-
Notifications
You must be signed in to change notification settings - Fork 0
Description
Hi there,
Thank you for your work on langram it seems very cool and promising and thank you for responding at odilia-app/odilia#21 (comment). I wanted to potentially use langram as a replacement for lingua-rs in this PR odilia-app/ssip-client-async#22 and wanted to clarify a few things
- Do you have any recommendations for how I could adapt this library to use ISO language codes? (If that is possible)
- For SSIP on Linux, you need to tell it which language to speech for the given text based on either a 2/3 letter language code
- I saw that
One language can be written in multiple scripts, so it will be detected as a different ScriptLanguagewhich makes sense, I guess I'm just not sure how to map it to ISO without enumerating all of them and mapping them
- Would it be possible to provide any short example programs in this repo to show idiomatic API usage?
- I suppose I was curious as well if you are using this library for other projects you are working on and if there are projects I could look at
- Does this library support detecting multiple languages in the same block of text and returning the indices where they start / stop?
- i.e.
你好 Hello->Chinese: 1-2, English 3-7
- i.e.
My background context
I am trying to get automatic language detection for speech dispatcher, which is the speech synthesis / tts server for Linux. This is relied upon by those who are blind or use a screen reader.
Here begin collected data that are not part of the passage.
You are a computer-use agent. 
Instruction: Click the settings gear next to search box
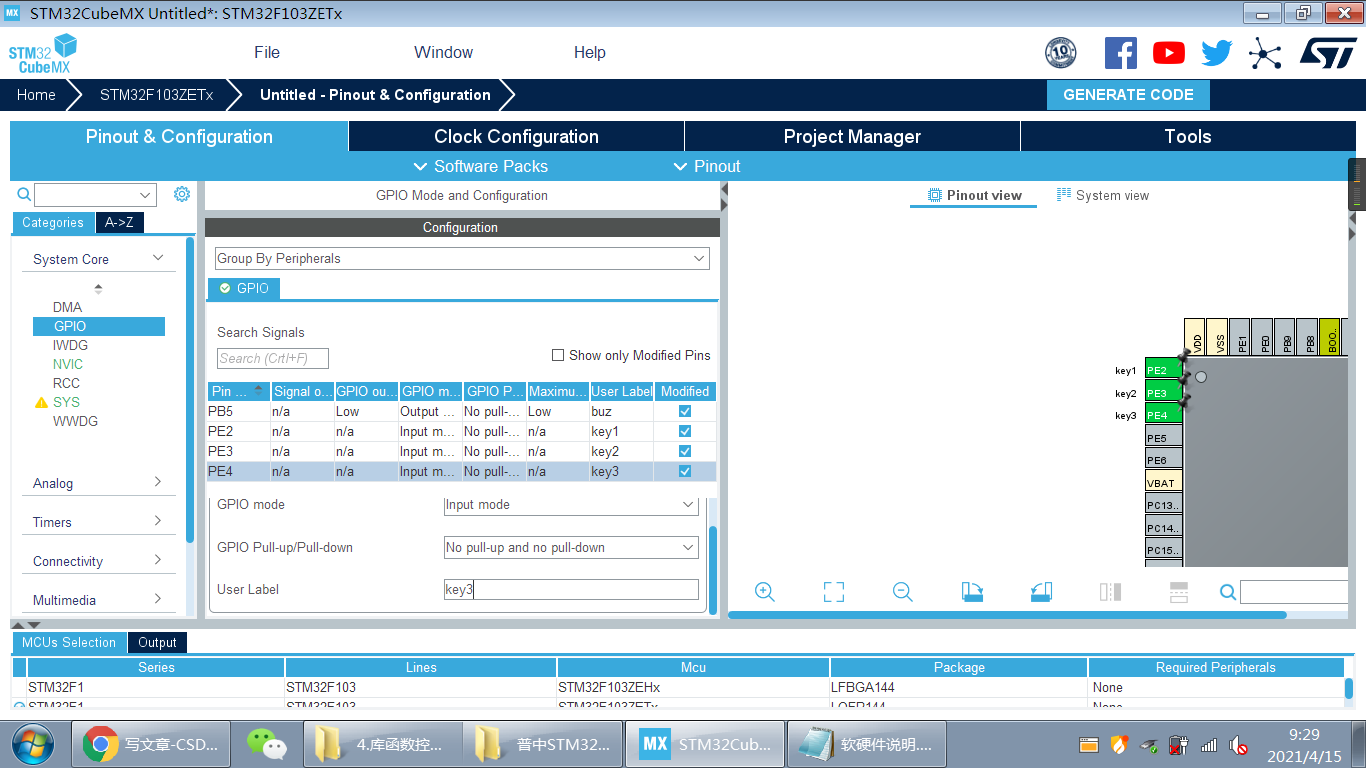coord(181,194)
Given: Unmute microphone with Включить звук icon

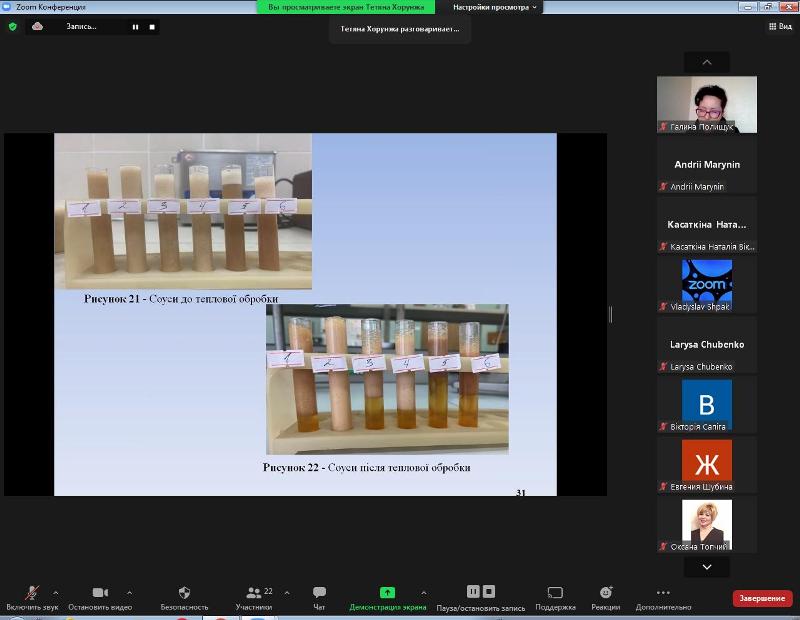Looking at the screenshot, I should click(32, 593).
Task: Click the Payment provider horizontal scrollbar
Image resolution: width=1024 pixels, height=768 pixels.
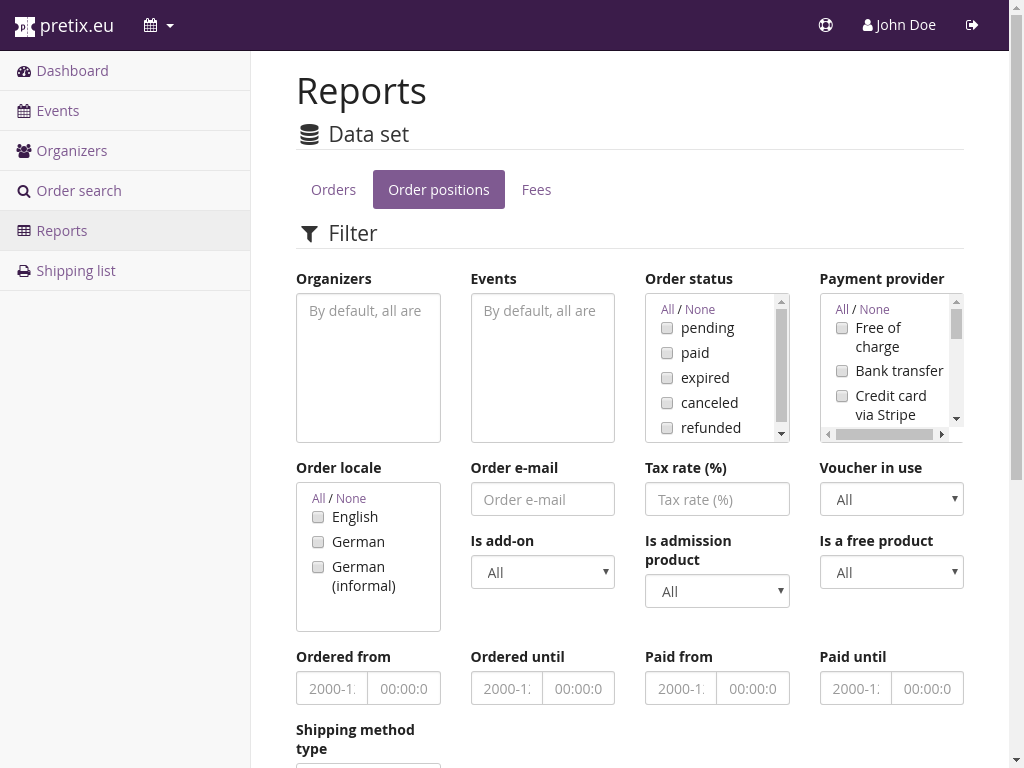Action: click(x=885, y=434)
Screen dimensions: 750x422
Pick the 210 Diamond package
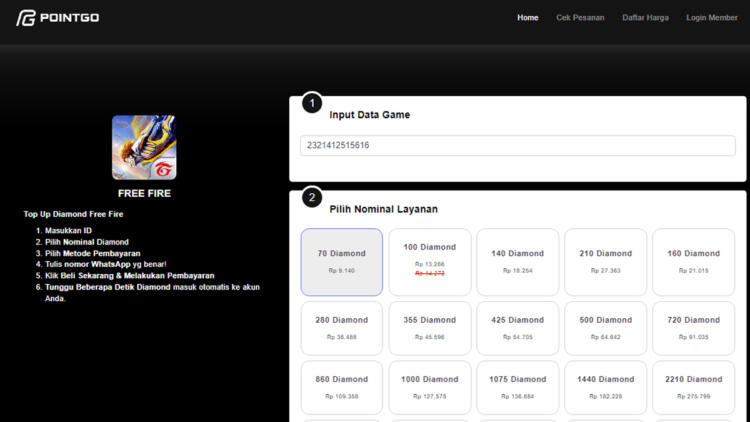(605, 262)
So in other words, I'm writing a library which would take in a sentence that could be multilingual, have it tell me which languages each part of it is spoken in.
I am essentially looking for a solution that can disambiguate very small amounts of text at a time if possible. i.e. if a blind user were learning a language they could use my library to have their TTS server speech multiple languages intelligently.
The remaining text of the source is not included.